Berangkat sebelum fajar datang dari ufuk timur, membawa obor sebagai satusatunya kawan yang temani dalam gelap. Merekalah para ksatria masa depan. Tak
muluk yang mereka harapkan. Mereka hanya butuh tuntunan seorang pahlawan
tanpa tanda jasa untuk dapat membuka jendela dunia. Untuk mendapat kehidupan
yang lebih layak, kehidupan yang lebih baik.

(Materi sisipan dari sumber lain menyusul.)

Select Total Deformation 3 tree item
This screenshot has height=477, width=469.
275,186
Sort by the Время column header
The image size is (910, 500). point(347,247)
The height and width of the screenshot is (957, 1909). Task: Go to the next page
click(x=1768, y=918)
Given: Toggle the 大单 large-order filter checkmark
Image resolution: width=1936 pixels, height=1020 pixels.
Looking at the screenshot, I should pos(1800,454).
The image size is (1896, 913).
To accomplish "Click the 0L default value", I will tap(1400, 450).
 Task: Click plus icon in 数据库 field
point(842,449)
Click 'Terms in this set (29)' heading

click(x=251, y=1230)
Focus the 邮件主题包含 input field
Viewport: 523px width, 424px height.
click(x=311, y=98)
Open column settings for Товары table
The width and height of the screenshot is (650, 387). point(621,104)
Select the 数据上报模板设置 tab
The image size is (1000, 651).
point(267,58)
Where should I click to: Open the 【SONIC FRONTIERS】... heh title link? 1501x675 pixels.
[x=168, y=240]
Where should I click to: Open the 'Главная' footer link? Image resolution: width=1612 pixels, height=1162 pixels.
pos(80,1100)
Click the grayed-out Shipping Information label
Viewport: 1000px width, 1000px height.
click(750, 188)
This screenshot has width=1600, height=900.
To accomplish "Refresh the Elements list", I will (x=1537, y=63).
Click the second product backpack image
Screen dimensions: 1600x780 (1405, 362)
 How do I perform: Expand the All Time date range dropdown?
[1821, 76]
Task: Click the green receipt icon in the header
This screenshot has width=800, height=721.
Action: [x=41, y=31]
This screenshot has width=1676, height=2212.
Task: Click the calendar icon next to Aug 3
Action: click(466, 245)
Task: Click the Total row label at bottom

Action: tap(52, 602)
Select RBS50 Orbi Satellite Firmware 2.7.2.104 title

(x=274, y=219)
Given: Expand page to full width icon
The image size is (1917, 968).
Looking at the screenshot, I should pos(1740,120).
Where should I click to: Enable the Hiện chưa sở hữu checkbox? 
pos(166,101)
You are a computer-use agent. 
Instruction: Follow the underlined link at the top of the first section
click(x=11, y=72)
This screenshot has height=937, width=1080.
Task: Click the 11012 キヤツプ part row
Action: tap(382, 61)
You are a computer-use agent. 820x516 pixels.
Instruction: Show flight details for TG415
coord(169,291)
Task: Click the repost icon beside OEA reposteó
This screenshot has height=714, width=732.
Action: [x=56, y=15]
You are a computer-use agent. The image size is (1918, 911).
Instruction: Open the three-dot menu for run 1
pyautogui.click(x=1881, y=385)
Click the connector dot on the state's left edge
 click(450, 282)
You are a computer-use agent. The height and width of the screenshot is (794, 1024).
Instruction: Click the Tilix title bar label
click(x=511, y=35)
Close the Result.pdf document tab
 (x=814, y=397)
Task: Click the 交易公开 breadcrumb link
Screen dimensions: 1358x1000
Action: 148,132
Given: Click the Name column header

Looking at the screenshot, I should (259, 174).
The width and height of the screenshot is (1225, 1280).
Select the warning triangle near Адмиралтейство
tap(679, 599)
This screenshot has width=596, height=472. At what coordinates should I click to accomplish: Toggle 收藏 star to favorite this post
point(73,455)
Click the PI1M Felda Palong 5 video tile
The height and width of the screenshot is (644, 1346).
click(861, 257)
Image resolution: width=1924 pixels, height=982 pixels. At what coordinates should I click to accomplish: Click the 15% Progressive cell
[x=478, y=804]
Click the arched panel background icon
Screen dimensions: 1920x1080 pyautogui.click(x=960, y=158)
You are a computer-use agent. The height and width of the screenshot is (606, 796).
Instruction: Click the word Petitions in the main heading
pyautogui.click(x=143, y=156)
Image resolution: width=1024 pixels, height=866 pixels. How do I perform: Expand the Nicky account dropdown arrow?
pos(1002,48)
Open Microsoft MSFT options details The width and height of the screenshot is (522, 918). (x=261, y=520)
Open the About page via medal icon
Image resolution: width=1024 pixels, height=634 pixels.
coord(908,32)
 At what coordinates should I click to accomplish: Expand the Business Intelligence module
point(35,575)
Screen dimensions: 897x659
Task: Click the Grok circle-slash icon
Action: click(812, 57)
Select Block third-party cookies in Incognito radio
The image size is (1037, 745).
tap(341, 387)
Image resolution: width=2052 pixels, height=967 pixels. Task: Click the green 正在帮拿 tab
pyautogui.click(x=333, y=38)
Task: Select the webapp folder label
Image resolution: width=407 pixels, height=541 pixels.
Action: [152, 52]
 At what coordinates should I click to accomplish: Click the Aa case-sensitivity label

Kita sebagai penerus bangsa seharusnya mulai singsingkan lengan,
tegakkan badan, perkuat barisan untuk maju memerangi apa yang menjadi musuh
bangsa. Membawa indonesia ke gerbang kemerdekaan yang hakiki. Persamaan
hak, dari ujung Sabang sampai ujung Merauke. Tak ada yang membedakan.
Perbatasan dirapikan, penuhi hak-hak para pejuang tanah kelahiran. Kita bisa jika
bersatu. Wujudkan Indonesia yang peduli kesetaraan hak, tanpa memandang
agama, ras dan status sosial ekonomi. Indonesia, bisa!